Does Your Business Need a Security Operations Center (SOC) Service?
The number of cyber-attacks is on the rise despite the emergence of new tools every year. In fact, cyber security threats are expected to rise by at least 15% per year, and businesses of all sizes are at risk.
To address an evolving threat landscape, point solutions alone aren’t sufficient, as security teams are still overburdened with false positive alerts, even with the best technology and processes in place. The answer lies in reducing noise and enlisting the services of security operations experts.
In the event of an attack, prompt identification, reaction, and collaboration are critical, and businesses with a Security Operations Center are far more likely to respond successfully and efficiently.
It is, more often than not, the SOC that stands between a company and a devastating data breach.
What Is The Role of a Security Operations Centre?
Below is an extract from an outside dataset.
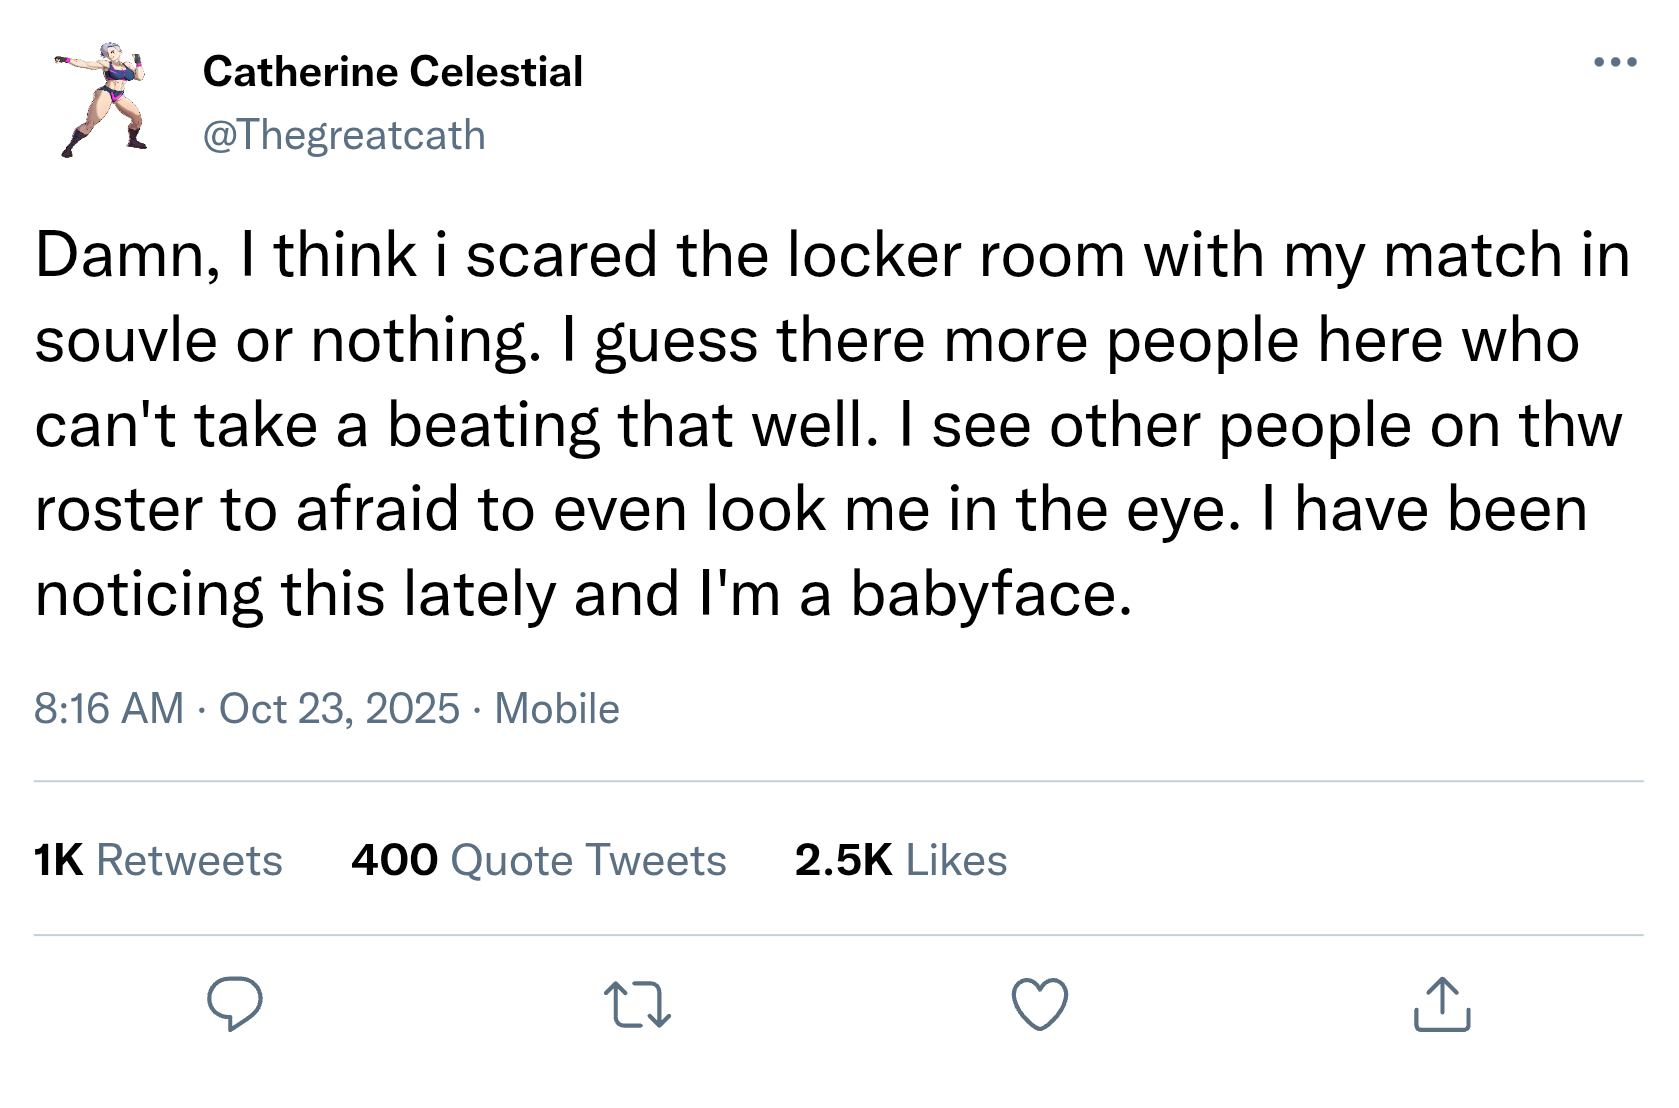
Task: Click the reply speech bubble icon
Action: (234, 1003)
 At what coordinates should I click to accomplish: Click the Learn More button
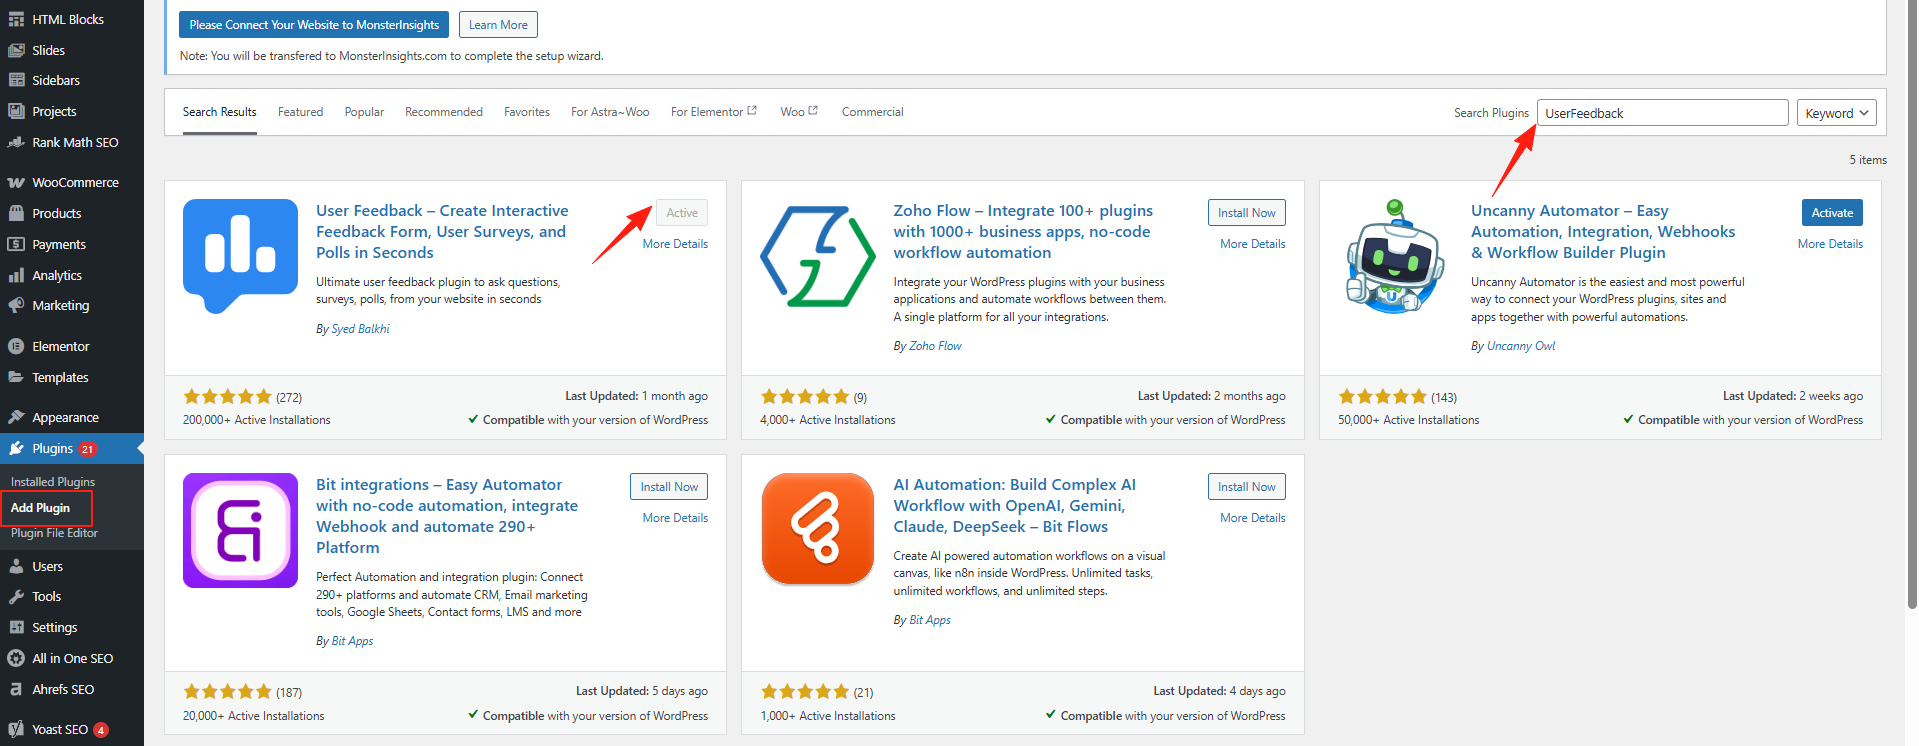tap(498, 25)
The Security Operations Center’s (SOCs) primary responsibility is to detect, analyze, contain and eradicate cyber security threats and incidents. It is responsible for monitoring and protecting an organization’s critical IT assets, including networks, servers, endpoints, applications, and data.
The SOC utilizes a Security Information and Event Management (SIEM) system to provide real-time visibility into security events. By using data analytics, SIEM solutions correlate and identify the most probable threats based on data from multiple sources. The SOC team can then focus on the events most likely to reflect an actual attack against the system.
While a SIEM is not required to have a SOC, the result is that without it, events will go unseen while the damage gets done.
What are the Key Features of a SOC?
The SOC performs various functions, including threat detection and analysis, incident response, vulnerability management, security operations monitoring, and threat intelligence.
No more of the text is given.